[COMPITO A] Trascrivi senza alcuna modifica il tratto delle voci che va dalla prima riga fino alla riga che contiene "Continuous Hot Air", entrambe comprese.

[PAGINA]

Da qualche anno lavoro in Rai. Non come stipendiato fisso, ma come collaboratore occasionale, nel senso che ogni tanto mi chiamano per condurre un programma o esserne tra gli autori. E in più di un’occasione, durante quelle esperienze, ho incrociato delle persone alle quali mi sono presentato molto superficialmente.
«Molto piacere.»
Si trattava sempre di signori coi capelli a volte bianchi, a volte brizzolati, a volte neri. A volte con gli occhiali, a volte senza. A volte alti e a volte bassi. Questi individui che ho brevemente incontrato avevano una cosa in comune: erano tutti il capo della Rai.
Una volta ero a Rai 1 per una delle mie prime esperienze da autore e in studio arrivò un signore a controllare che tutto andasse per il meglio. Me lo presentarono e, quando andò via, mi dissero: «Capito chi è quello? Quello è il capo della Rai».
In seguito, sempre come autore, lavorai a un piccolo programma per famiglie che andava in onda la domenica (una roba che mi permise d’acquistare diverse confezioni di tisane calde per l’inverno). Anche lì incontrai un signore. Un altro signore che mi dissero essere il capo della Rai.
«Piacere mio.»
Tempo dopo lavorai come autore e attore all’interno di alcuni sketch per un programma di Rai 3. All’interno delle sceneggiature che avevo consegnato al capoprogetto comparivano vari nomi e cognomi di personaggi di fantasia. Uno di questi si chiamava come un mio amico dell’università. Mi chiesero di cambiarlo poiché aveva lo stesso cognome del capo della Rai e poteva sembrare una cosa fatta apposta. Si chiamava comunque diverso dai primi due che avevo incrociato in precedenza.

[COMPITO B] Secondo la pagina, che cosa avevano in comune i signori incontrati brevemente da chi scrive?

[VOCI DEL COMPITO]
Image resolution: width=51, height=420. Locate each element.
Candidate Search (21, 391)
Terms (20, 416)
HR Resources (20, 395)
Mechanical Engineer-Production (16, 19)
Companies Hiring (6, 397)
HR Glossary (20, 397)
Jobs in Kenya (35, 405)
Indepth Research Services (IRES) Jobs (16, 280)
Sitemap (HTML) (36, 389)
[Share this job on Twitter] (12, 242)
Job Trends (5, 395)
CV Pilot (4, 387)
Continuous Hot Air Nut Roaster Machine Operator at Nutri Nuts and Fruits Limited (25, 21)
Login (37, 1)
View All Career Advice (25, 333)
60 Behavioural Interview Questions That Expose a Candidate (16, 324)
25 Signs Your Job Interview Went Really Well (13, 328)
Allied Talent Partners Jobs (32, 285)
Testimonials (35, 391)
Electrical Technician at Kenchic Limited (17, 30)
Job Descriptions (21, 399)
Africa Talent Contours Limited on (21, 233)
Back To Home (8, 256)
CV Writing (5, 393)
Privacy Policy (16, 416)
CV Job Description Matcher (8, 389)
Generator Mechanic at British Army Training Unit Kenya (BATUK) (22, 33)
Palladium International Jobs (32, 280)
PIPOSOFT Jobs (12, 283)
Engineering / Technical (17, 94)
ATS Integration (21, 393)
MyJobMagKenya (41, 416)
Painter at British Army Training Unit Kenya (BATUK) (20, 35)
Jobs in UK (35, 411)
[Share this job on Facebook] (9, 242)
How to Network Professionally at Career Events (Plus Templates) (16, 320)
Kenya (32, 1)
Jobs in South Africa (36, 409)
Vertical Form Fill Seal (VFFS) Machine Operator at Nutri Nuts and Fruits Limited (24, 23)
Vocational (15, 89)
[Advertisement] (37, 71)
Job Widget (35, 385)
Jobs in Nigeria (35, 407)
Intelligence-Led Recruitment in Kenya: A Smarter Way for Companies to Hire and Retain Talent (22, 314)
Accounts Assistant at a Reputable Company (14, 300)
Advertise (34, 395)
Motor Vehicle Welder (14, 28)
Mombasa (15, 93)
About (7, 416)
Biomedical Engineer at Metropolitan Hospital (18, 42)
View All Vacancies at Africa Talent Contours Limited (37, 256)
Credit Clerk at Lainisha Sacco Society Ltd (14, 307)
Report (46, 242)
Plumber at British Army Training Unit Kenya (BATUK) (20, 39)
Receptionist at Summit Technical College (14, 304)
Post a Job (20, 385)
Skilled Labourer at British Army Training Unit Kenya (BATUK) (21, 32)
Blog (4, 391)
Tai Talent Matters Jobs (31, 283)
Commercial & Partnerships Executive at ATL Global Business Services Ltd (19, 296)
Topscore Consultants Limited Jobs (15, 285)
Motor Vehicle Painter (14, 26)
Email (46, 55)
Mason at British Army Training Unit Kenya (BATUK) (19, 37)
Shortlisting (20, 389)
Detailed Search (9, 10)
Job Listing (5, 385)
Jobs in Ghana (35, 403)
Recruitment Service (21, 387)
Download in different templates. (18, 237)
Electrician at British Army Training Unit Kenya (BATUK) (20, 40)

[SOLUZIONE ESERCIZIO A]
Image resolution: width=51, height=420. Locate each element.
Candidate Search (21, 391)
Terms (20, 416)
HR Resources (20, 395)
Mechanical Engineer-Production (16, 19)
Companies Hiring (6, 397)
HR Glossary (20, 397)
Jobs in Kenya (35, 405)
Indepth Research Services (IRES) Jobs (16, 280)
Sitemap (HTML) (36, 389)
[Share this job on Twitter] (12, 242)
Job Trends (5, 395)
CV Pilot (4, 387)
Continuous Hot Air Nut Roaster Machine Operator at Nutri Nuts and Fruits Limited (25, 21)

[SOLUZIONE ESERCIZIO B] Erano tutti il capo della Rai.